I've always wondered about this. What would the remedy be? Would the State file a mandamus action in an appeals court? I'm assuming there is some kind of procedure or the law would be meaningless.

Anyway, I don't see how you get attempted murder if nobody disputes she wasn't trying to kill him. Aggravated assault seems more like it, although you can get 20 for that too.
post #2276 of 6250
Thread Starter 
Quote:
Originally Posted by Crane's View Post

There is no such thing as a warning shot. That's another myth that stems predominately from TV dramas. You can argue until you're blue in the face but if you purposely fire a weapon in the direction of another it's not hard to take that as attempted murder. How is it that someone can claim a stand your ground defense when they left the home, retrieved a firearm and then went back to the home to confront an individual? This is another example of ignorance of the law and it's consequences. It's also another example of poor media coverage. Nothing new there, it's all spun up as usual.

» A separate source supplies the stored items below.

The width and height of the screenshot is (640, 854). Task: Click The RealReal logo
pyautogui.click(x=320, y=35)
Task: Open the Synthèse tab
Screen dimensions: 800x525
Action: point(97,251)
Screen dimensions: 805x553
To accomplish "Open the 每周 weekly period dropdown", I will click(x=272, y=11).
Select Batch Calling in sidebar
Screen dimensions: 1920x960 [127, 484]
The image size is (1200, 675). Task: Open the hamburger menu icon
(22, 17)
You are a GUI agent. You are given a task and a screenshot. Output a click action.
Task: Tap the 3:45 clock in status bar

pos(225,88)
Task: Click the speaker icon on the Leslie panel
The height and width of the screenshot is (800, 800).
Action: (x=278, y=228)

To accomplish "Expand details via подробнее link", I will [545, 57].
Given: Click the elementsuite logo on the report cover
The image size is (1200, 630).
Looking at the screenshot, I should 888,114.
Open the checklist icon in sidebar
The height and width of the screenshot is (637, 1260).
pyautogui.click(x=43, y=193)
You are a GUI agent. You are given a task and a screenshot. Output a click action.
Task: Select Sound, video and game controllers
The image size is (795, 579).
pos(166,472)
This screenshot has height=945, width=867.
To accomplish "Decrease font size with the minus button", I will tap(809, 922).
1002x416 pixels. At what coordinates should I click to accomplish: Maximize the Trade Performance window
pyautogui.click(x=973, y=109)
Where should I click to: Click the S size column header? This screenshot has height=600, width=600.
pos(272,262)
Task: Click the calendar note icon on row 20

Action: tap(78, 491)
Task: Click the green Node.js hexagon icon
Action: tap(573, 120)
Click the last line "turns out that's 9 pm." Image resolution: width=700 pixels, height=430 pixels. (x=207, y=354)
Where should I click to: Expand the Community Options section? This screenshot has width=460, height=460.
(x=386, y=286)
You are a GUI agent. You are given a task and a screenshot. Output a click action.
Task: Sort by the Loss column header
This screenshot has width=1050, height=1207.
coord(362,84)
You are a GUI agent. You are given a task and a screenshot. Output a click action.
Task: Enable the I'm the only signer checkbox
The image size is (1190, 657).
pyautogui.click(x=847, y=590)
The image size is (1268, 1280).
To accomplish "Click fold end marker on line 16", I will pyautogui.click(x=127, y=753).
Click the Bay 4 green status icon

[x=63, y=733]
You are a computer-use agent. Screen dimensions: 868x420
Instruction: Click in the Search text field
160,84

+1 - you run back into the house to fire a gun in somebodies direction, expectially with kids around, you deserve to rot in jail as far as I am concerned
post #2277 of 6250
Quote:
Originally Posted by munchausen View Post

I've always wondered about this. What would the remedy be? Would the State file a mandamus action in an appeals court? I'm assuming there is some kind of procedure or the law would be meaningless.
Anyway, I don't see how you get attempted murder if nobody disputes she wasn't trying to kill him. Aggravated assault seems more like it, although you can get 20 for that too.

A weapon, in particular a firearm, was involved. It really is that simple.
post #2278 of 6250
a weapon was involved because he was beating her..
post #2279 of 6250
She was convicted of aggravated assault, not attempted murder. That's just typical media sloppiness. It's always one or the other with them.

Anyway, she claimed self-defense, but the jury didn't buy it. According to the husband, she had apparently reconciled with him and convinced him to lie in a deposition to support her defense -- that's where the stuff about him beating her and his other "baby mommas" comes from.

I guess I can see now why they threw the book at her, if that's true.
post #2280 of 6250
Anyway, going back through the thread.

Self-defense, as Novaguy points out, is a complete defense. If kill someone in self-defense, you can't be convicted of any lesser charge, at least not for the actual use of force. Obviously if you were carrying illegally or something like that, you could still be convicted of that. And "imperfect" self-defense isn't really self-defense. It's a partial defense, basically a kind of manslaughter, where the defendant isn't guilty of murder because he genuinely thought self-defense was necessary -- even though the jury finds that objectively speaking, it wasn't necessary. Imperfect self-defense doesn't exist in many states--took about 10 seconds to verify that Flordia doesn't have imperfect self-defense. In my opinion, it's a crummy rule anyway--the best way to know what someone subjectively believes is what the circumstances objectively were. And it invites juries to reach a dumb compromise.

An example of imperfect self-defense in this case would be something like the jury concluding that Zimmerman honestly believed he had to kill Trayvon Martin to protect himself, but a reasonable person would have thought, oh, he's just going to slam my head on the concrete a little and I'm not in any real danger. I doubt imperfect self-defense is what either Piob or Cranes had in mind. It's not some way to punish Zimmerman for putting himself in a position where Martin could attack him.

Anyway, Cranes, I don't disagree with you that "pursuit" is a bad idea. But -- and it's something you seem to do over and over -- you assume that the good ideas you teach are the law. They're not. Pursuit as you've defined it isn't illegal. It doesn't disqualify you from self-defense. There's a lot of things you can do that make it more likely someone will attack you -- follow them, insult them, go to the wrong part of town, whatever. It might be a bad idea, against what you teach in the CCW class, but it's not necessarily going to take away your right to defend yourself.